▶ Auftrag 1
Prüfe bitte, ob die Aussagen (a), (b) und (c) mit dem folgenden Interview über Gate-Arrays übereinstimmen. Antworte jeweils mit Ja oder Nein und zitiere die entscheidenden Worte des Interviews wörtlich.
(a) Zur Zeit lassen sich maximal 2000 Gatter in MOS oder TTL integrieren.
(b) Ein Gate-Array kann bis zu 60 SSI- und MSI-Schaltkreise ersetzen.
(c) Den nächsten Innovationsschritt erwartet Fetzer bei 10 000 Gattern.

═══ Extrahierter Text ═══

"Durch höhere Integration reduziert sich die Verlustleistung"

08.04.1982

CW: Gate-Arrays werden bisher erst von wenigen amerikanischen und japanischen Herstellern in einzelnen Produkten eingesetzt. Warum sind sie noch nicht weiter verbreitet?

Fetzer: Die bisher angebotene Integration von einigen hundert Gates hat die Anwendungsmöglichkeiten eingeschränkt. Ein weiteres Problem besteht darin, daß wegen fehlender computerunterstützter Entwurfstechniken der manuelle Schaltkreisentwurf zu aufwendig und bei höherer Integration zu fehleranfällig ist. Das wird sich durch geeignete Programme bald ändern.

CW: Wie ist der Stand der Gate-Array-Technologie?

Fetzer: Gate-Arrays werden in MOS-, TTL- und ECL-Technologie geliefert. Maximal sind zur Zeit 2000 Gatter in MOS oder TTL integrierbar. Die maximale Geschwindigkeit beträgt 0,5 Nanosekunden Gatterdurchlaufzeit in ECL. Integrationsgrad und Geschwindigkeit werden in den nächsten Jahren noch wesentlich steigen. Der nächste Innovationsschritt dürfte bei 5000 Gattern liegen.

CW: Das reicht aber immer noch nicht, um in den Bereich von LSI-Schaltkreisen vorzudringen?

Fetzer: Richtig. Zur Zeit kosten die erforderlichen Gate-Arrays noch etwa 50 Mark, um einen LSI-Baustein von fünf Mark zu ersetzen. Das Verhältnis dürfte sich in den nächsten Jahren zwar verringern, aber der Break-even-point kann noch nicht terminiert werden.

CW: Wo können unter Beachtung der noch vorherrschenden Restriktionen Gate-Arrays heute eingesetzt werden?

Fetzer: Sie finden ihren Platz im Umfeld von Mikroprozessoren, um in Zentraleinheiten, Controllern und in diverser Peripherie spezielle Anwendungen zu realisieren, die normalerweise mit SSI-und MSI-Schaltkreisen aufgebaut würden. Ein Gate-Array kann bis zu 40 von ihnen ersetzen.

CW: Welche Vorteile bringen Gate-Arrays dem Computerbauer?

═══

▶ Auftrag 2
Liste jede der Zeilen unten auf, die die Zeichenfolge "agent" enthält.

═══ Bereitgestellte Angaben ═══

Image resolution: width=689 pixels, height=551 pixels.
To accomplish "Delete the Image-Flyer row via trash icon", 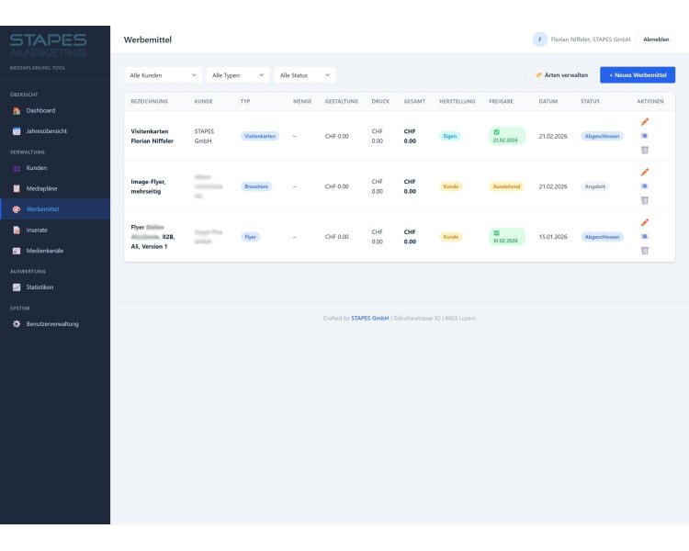I will [x=645, y=200].
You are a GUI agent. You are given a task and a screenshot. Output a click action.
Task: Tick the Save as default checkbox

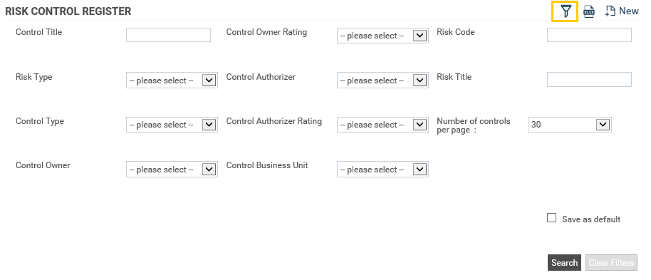(551, 218)
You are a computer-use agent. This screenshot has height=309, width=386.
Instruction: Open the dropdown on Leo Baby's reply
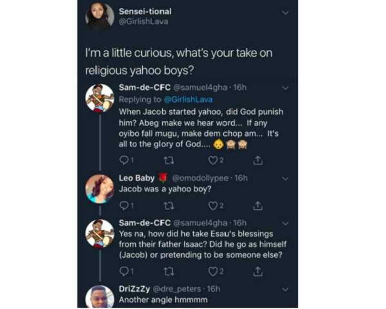click(285, 178)

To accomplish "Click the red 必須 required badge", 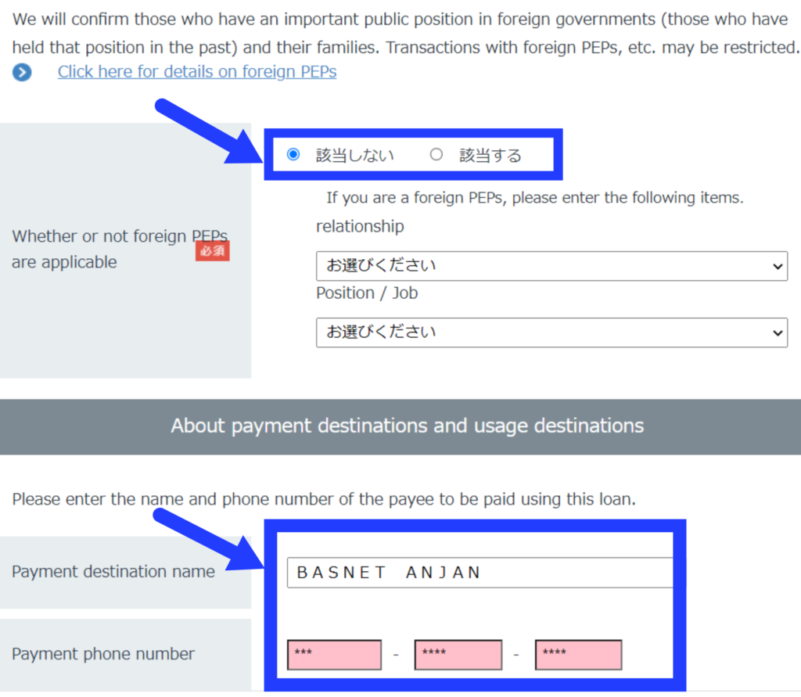I will tap(212, 251).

═══

▶ Schriftliche Antwort 1
(a) Ja: „Maximal sind zur Zeit 2000 Gatter in MOS oder TTL integrierbar.“
(b) Nein: „Ein Gate-Array kann bis zu 40 von ihnen ersetzen.“
(c) Nein: „Der nächste Innovationsschritt dürfte bei 5000 Gattern liegen.“

▶ Schriftliche Antwort 2
You are a GUI agent. You are given a task and a screenshot. Output a click action.
You are a computer-use agent. This screenshot has height=309, width=386.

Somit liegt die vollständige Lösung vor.